Israeli drone strike kills Fatah official in Sidon
An Israeli strike in the southern coastal city of Sidon killed a Fatah official on Wednesday, a senior member of the Palestinian group and a security source said.
It marked the first such reported attack on Fatah, the movement led by Palestinian president Mahmoud Abbas, in more than 10 months of cross-border clashes between Israel and Hezbollah.
"The Israeli strike in Sidon killed (Fatah) group official Khalil Maqdah," said Fathi Abu al-Aradat, a senior member of the group that rivals Gaza's Palestinian Islamist rulers Hamas.
A Lebanese security source confirmed the report to AFP, saying the strike hit his car.
An AFP correspondent at the site of the attack said a car was struck near the Palestinian camps of Ain al-Helweh and Mieh Mieh, adding rescuers had pulled a body from the charred vehicle.
Lebanon's official National News Agency said Maqdah was killed "in a drone strike on his car".
Mounir Maqdah, who heads the Lebanese branch of Fatah's armed wing, the Al-Aqsa Martyrs' Brigades, told broadcaster Al-Mayadeen that his brother Khalil had been killed.
He told the channel his brother had been a commander in the Al-Aqsa Martyrs' Brigades and vowed the group "will respond inside of Israel."
Israeli officials have accused Mounir Maqdah of facilitating the smuggling of weapons into the West Bank.
The Israeli army claimed Wednesday the attack and said al-Maqdah and his brother have worked for the Iranian Revolutionary Guards in "directing attacks and transferring funds and weapons to terrorist infrastructure" in the occupied West Bank.
Tawfiq Tirawy, a member of Fatah's central committee, told AFP that Israel killed Maqdah in order to start a regional war.

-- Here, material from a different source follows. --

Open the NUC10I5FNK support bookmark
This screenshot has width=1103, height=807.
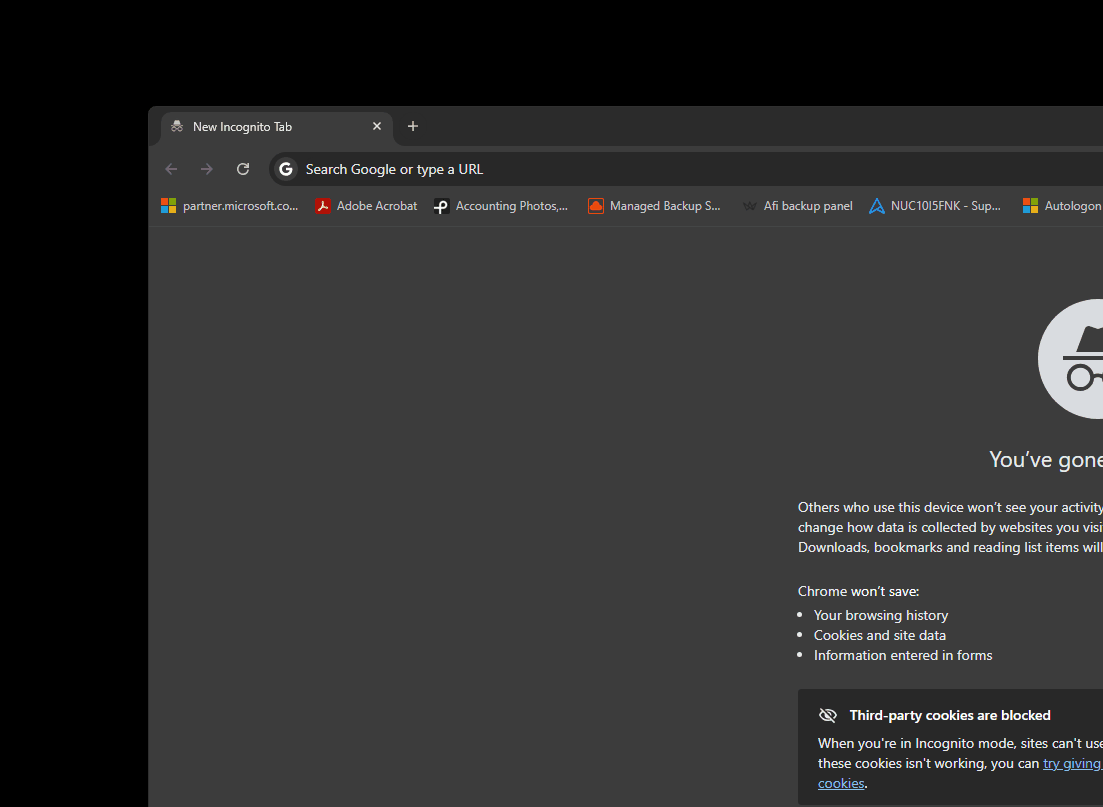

The "assassination is further proof that Israel wants to ignite a full-scale war in the region", he said.
Fatah said Maqdah had been killed "in a cowardly assassination carried out by ... Zionist (Israeli) warplanes on Sidon", describing him as "one of the leaders" of the Al-Aqsa Martyrs' Brigades in Lebanon, the movement's armed wing.
In a statement, it said Maqdah had "a central role" in "supporting the Palestinian people and its resistance" during the Gaza war and an "important role in supporting resistance cells" for years in the West Bank.

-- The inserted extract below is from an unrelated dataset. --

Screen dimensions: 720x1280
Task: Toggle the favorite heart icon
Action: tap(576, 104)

Dozens of angry Fatah supporters gathered inside the Ain al-Helweh camp and gunshots were fired in the air.
Hezbollah and its allies have exchanged regular fire with Israel in support of its ally Hamas since the Palestinian militant group's October 7 attack on Israel sparked the Gaza war.

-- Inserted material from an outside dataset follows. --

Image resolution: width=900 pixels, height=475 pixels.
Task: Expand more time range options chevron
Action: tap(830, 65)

Hamas and Fatah have been bitter rivals since Hamas fighters ejected Fatah from the Gaza Strip after deadly clashes that followed Hamas's resounding victory in a 2006 election.
Fatah controls the Palestinian Authority, which has partial administrative control in the Israeli-occupied West Bank.
Earlier this month, another Israeli drone strike hit an SUV on a main road in Sidon, killing a Hamas official identified as Samer al-Haj.
The Lebanese wings of Hamas and the allied Palestinian Islamic Jihad have launched occasional attacks on northern Israel from Lebanon over the past 10 months. But Fatah has not announced any attacks on Israel from Lebanon since clashes began nor had it mourned members killed by Israeli fire in Lebanon.